The rules about how sick you needed to be to get either of these benefits were exactly the same. However you could only get Incapacity Benefit if you had paid (and been credited) with enough national insurance contributions, but could get Income Support whatever your national insurance history, as long as your income was low enough.

The way it worked in practice was that people normally claimed Incapacity Benefit and Income Support together: a claimant might end up with Incapacity Benefit or Income Support. Sometimes a person might be entitled to Incapacity Benefit but still not have enough to live on, in which case they would get a ‘top-up’ of Income Support as well.

In 2008 everything changed for new claimants: Incapacity Benefit and Income Support because of incapacity for work were both replaced by Employment and Support Allowance. But there are two types of Employment and Support Allowance:
  • Contribution based Employment and Support Allowance
  • Income based Employment and Support Allowance.
In many ways the general picture is the same as it was before. There are two benefits. The rules about how sick you need to be are the same either way (though not the same as Incapacity Benefit and Income Support, sadly), but getting one benefit depends on your national insurance contributions and getting the other depends on your income being low enough.

And, just to keep us all on our toes, over the next few years things will be changing again: contribution based Employment and Support Allowance is staying, but income based Employment and Support Allowance is gradually being phased out and replaced by Universal Credit, but that’s a whole other story…

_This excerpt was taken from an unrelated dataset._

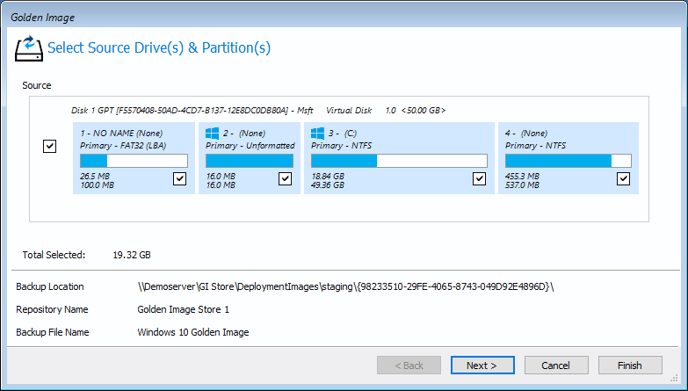Uncheck partition 1 NO NAME FAT32 checkbox

[x=179, y=179]
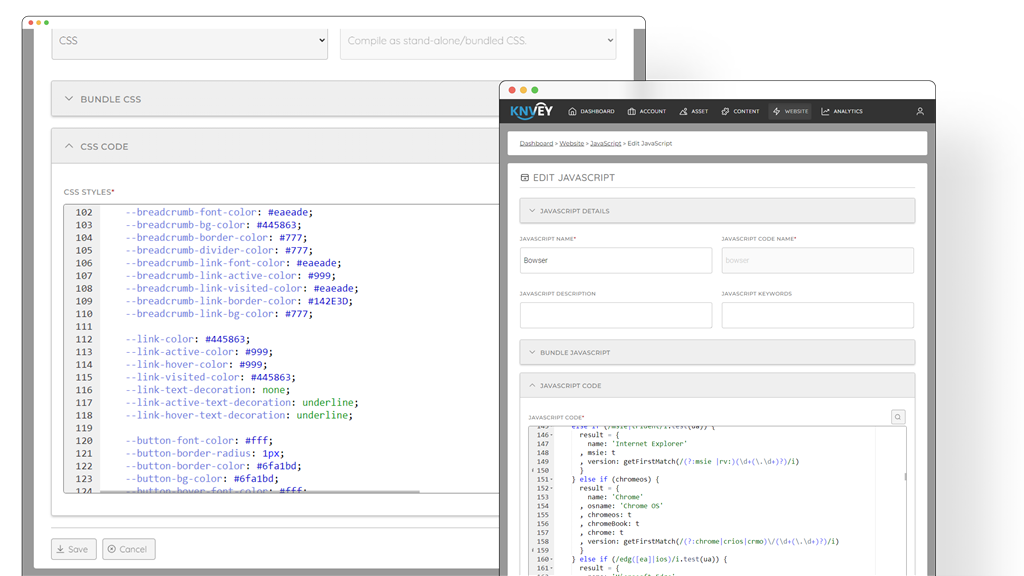
Task: Click the Analytics chart icon
Action: coord(826,111)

But what about non means-tested benefits?

Obviously contribution based benefits are non means-tested: it doesn’t matter what your income is: no means test is applied. However there are also some benefits that are not means tested and not based on national insurance contributions.

Here are some common examples:

You could get any of these benefits, in principle, even if you were a multi-millionaire who had never made any national insurance contributions.

Child Benefit used to be a non means-tested benefit, and it is still a non-means tested benefit unless your income is more than £50,000 a year.

There are some non means-tested benefit which also don’t require any national insurance contributions, but do need some other kind of contribution. A common example is Maternity Allowance, for which you have to have history of working.

Earnings replacement benefits

If you’ve not heard this phrase before, don’t worry about it. But in case you have I do need to mention it.

An earnings replacement benefit is one that, well, replaces earnings you haven’t got. So Jobseeker's Allowance is an earnings replacement benefit because its designed to keep you going while you’re not working but looking for work. Employment and Support Allowance is an earnings replacement benefit because it provides an income if you’re not able to work because of illness and disability. And Pension Credit is an earnings replacement benefit because it provides you with an income if you’re not able to work because you’ve retired.

An earnings replacement benefit can be contribution based, or income based, or neither (e.g. Carer’s Allowance).

A benefit that’s not an earnings replacement benefit is one that isn’t designed to replace your wages, but instead is there to meet a particular need. So Disability Living Allowance is not an earnings replacement benefit - you can get it whether you are working or not - and Child Benefit is not an earnings replacement benefit as its job is to assist with the living expenses of looking after children.